One of the few assets to rise in price was gold as investors looked for anything that looked safe. It was up 2.3% to $1,910.50 an ounce.
Treasury prices also shot up on both demand for something safe and expectations of a looser Fed. That, in turn, pushed their yields down, with the 10-year Treasury yield falling from 3.70% at the end of Friday to 3.51%. This is a big step for the bond market. Earlier this month it was more than 4%.
Two-year rates, which are more in line with the Fed’s expectations, fell even more astonishingly. It fell from 4.59% on Friday to 4.12%.
Some investors are urging the Fed to cut rates quickly to stop the bleeding. The bigger expectation, however, is that the Fed is likely to pause or delay rate hikes.
Traders are betting on a nearly four-in-five chance that the Fed will raise its fund rate by 0.25 percentage point at its next meeting later this month. They are also now betting on a 21% chance of it remaining stable, according to CME Group.

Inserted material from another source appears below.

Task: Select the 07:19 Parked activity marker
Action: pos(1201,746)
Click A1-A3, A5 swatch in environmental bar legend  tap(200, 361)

That’s a sharp reversal from early last week, when many traders were counting on the Fed to speed up rate hikes by 0.50 percentage point because inflation was so stubbornly high.
“At this point, depending on financial market reactions and the eventual impact on the wider economy, we are not ruling out that the cycle of rate hikes could even be over and that the next move from Fed officials could be lower. , no higher.” said Kevin Cummins, chief US economist at NatWest.
Higher interest rates can reduce inflation by slowing the economy, but they increase the risk of a later recession. They also hit the prices of stocks and bonds already in investors’ portfolios.
This latter effect is one of the causes of concern for the banking sector. The Fed began raising interest rates almost exactly a year ago, unleashing its strongest storm in decades. The key overnight interest rate is now in the range of 4.50% to 4.75%, an increase of practically zero.
This has hurt the investment portfolios of banks, which often park their money in government bonds because they are considered some of the safest assets in the world.
The collapse of the Silicon Valley bank resonated around the world.
In London, the government arranged for the sale of Silicon Valley Bank UK, the British branch of the California bank, for the face value of one pound, or about $1.20.
Although the bank is small and accounts for less than 0.2% of UK bank deposits according to central bank statistics, it has played a major role in funding tech and biotech startups that the UK government relies on to drive economic growth to stimulate.
Germany’s financial regulator BaFin on Monday banned asset sales and payments from Silicon Valley Bank’s German branch and imposed a moratorium, effectively halting transactions with customers.
Before trading began in Asia, the U.S. Treasury Department, Federal Reserve and Federal Deposit Insurance Corporation said Sunday that all Silicon Valley Bank clients would be protected and have access to their money, and announced steps to notify clients to protect the bank and prevent more bank runs.
Regulators shut down Silicon Valley Bank on Friday as investors withdrew billions of dollars from the bank within hours. Resident Signature Bank is seized after becoming the third-largest bank failure in US history.
AP business writers David McHugh, Yuri Kageyama and Matt Ott contributed to this report.
Source: LA Times

Andrew Dwight is an author and economy journalist who writes for 24 News Globe. He has a deep understanding of financial markets and a passion for analyzing economic trends and news. With a talent for breaking down complex economic concepts into easily understandable terms, Andrew has become a respected voice in the field of economics journalism.